As more South Africans spend more time consuming content on their mobile devices, it’s no surprise that they are starting to use these devices as part of their overall shopping experience.

In fact, research from InMobi Africa indicates that mobile connectivity is playing an increasing role in influencing shopping behavior.

The survey polled 555 respondents across Greater Johannesburg and Pretoria, Cape Town, Durban, Port Elizabeth, and found that 55% of shoppers are influenced by their mobile phones when making a decision to buy groceries at a supermarket.

In speciality or boutique stores consumers use mobile 24% of the time to augment their shopping experience, but the majority augment their shopping experience with a mobile phone when in malls or department stores (80%).

Interestingly, 21% of consumers are using their mobile phones while shopping at street traders whether that be to compare product prices to major retailers, or checking availability in those retailers, or looking for the ingredients in products.

“The mobile phone has become the consumer’s constant companion and is their social interface to the world, and also reaches them when they are economically active unlike many other types of media.  The power to influence behaviour in the retail space is taking off on a global scale, and retailers in Africa are starting to realise the potential,” says InMobi Africa marketing manager Daryn Smith.

In South Africa, many consumers are searching using their mobile devices before going shopping, presenting an opportunity for retailers to convert sales before the shopper has even arrived at the retailer.
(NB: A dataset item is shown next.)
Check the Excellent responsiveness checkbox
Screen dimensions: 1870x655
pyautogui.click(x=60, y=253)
The survey found that 71% of respondents conducted mobile searches for electronics or appliances, with 68% pre-searching for restaurants and bars and 64% for luxury goods including clothing and accessories.
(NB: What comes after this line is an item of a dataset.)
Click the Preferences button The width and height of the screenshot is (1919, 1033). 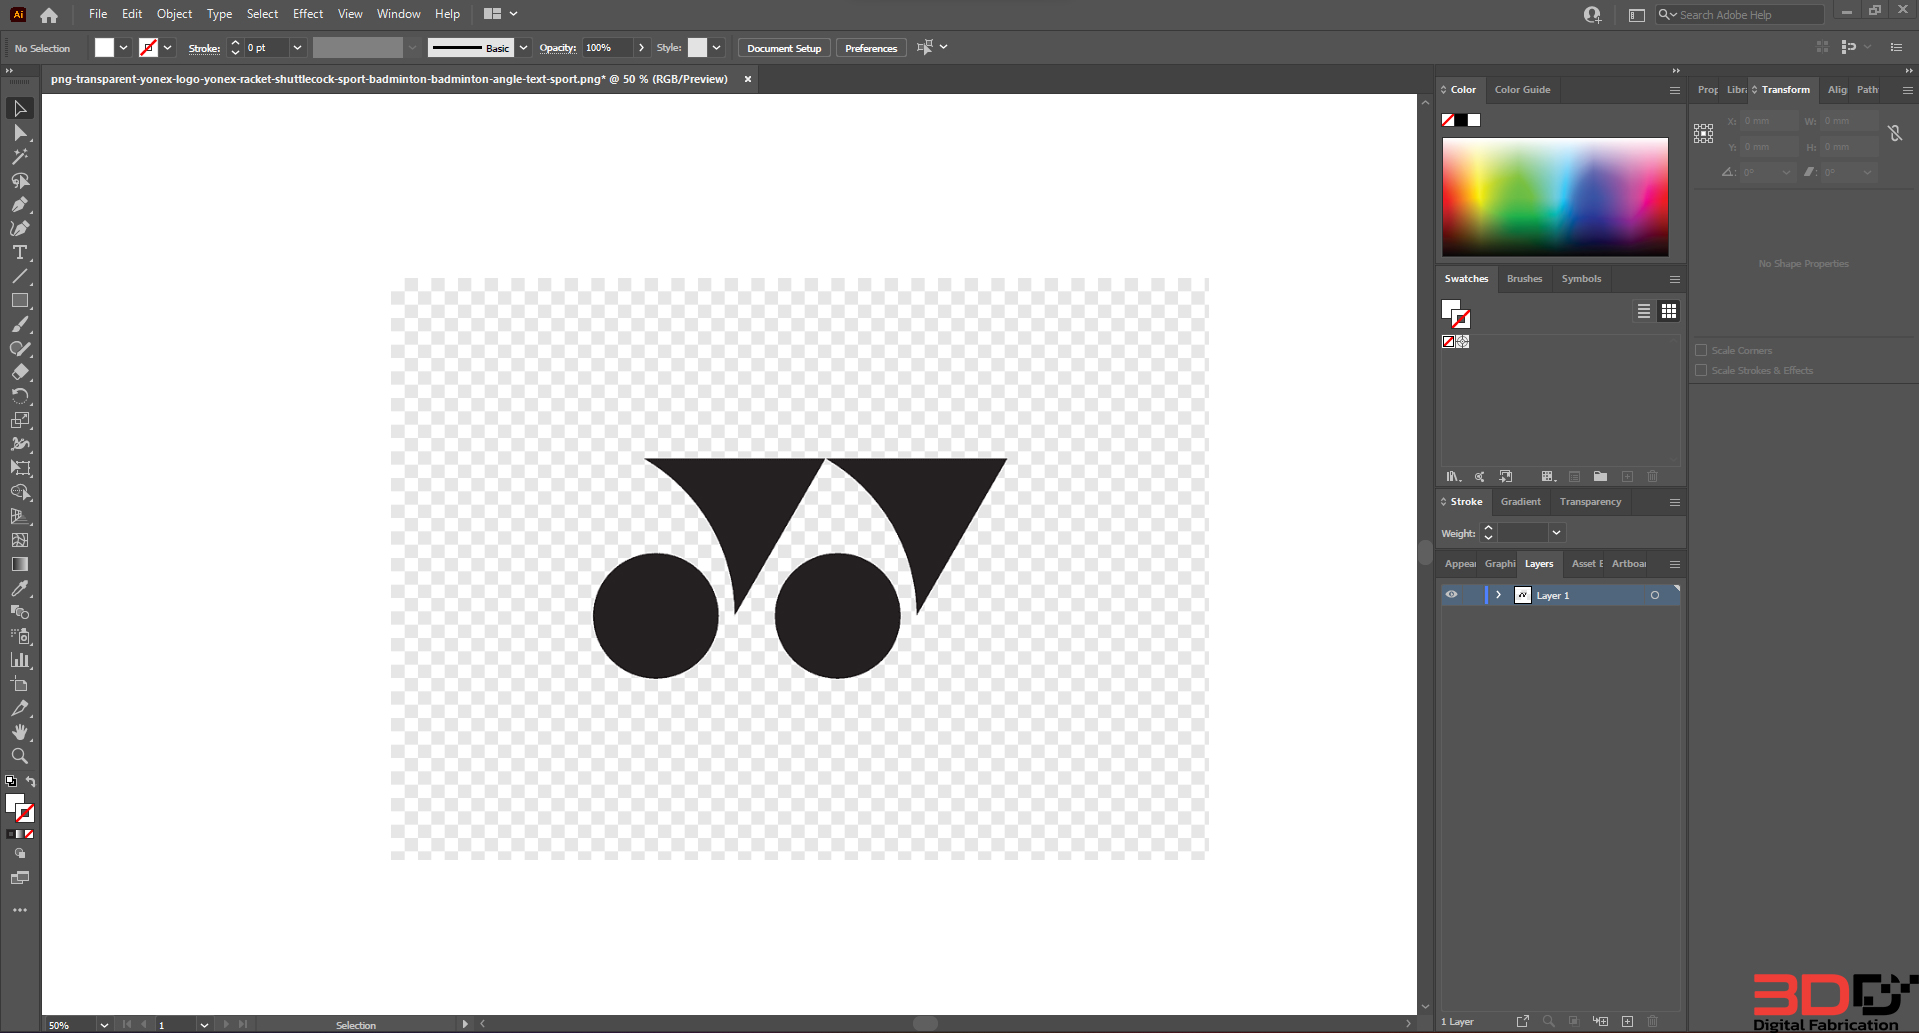[870, 48]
The concept of using a mobile device to augment a shopping experience has been labeled “search-andising”, but is not only limited to search; 38% scan the product code to find out more information online; 37% track their shopping list and expenses on their phones; and 19% take pictures of products for their own consideration. Not surprisingly, female youths are 12% more likely to take pictures to get their friends’ input on products.

When asked what mobile content was most useful to them whilst shopping, 49% of respondents cited information about sales and promotions, with 37% saying product information and availability and 18% in-store product locations.
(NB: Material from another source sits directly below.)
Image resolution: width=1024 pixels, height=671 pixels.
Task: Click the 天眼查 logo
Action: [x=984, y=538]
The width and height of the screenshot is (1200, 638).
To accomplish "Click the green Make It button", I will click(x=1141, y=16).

Showcasing products in the mobile space is becoming progressively more innovative as companies are realizing they need both a website and mobile website or App to engage consumers effectively. South Africans surveyed would like to see more product information or photos through their mobile to aid them in their shopping experience, as well as store hours and directions on their phones.

Overall, the outlook towards mobile retail advertising remains positive as mobile gives consumers the convenience needed to compare prices, search trends and identify with their brands of choice, Smith adds. While television (53%) and newspaper ads (48%) still drive most feet to retailers, social media (38%) is playing a major part, and most social media interactions are now conducted on a mobile phone.

“Consumers are looking for the full brand experience, and the convergence between mobile and social to create a retail pull is a proven and cost effective way to translate consumer behaviour online into purchase decisions,” says Smith.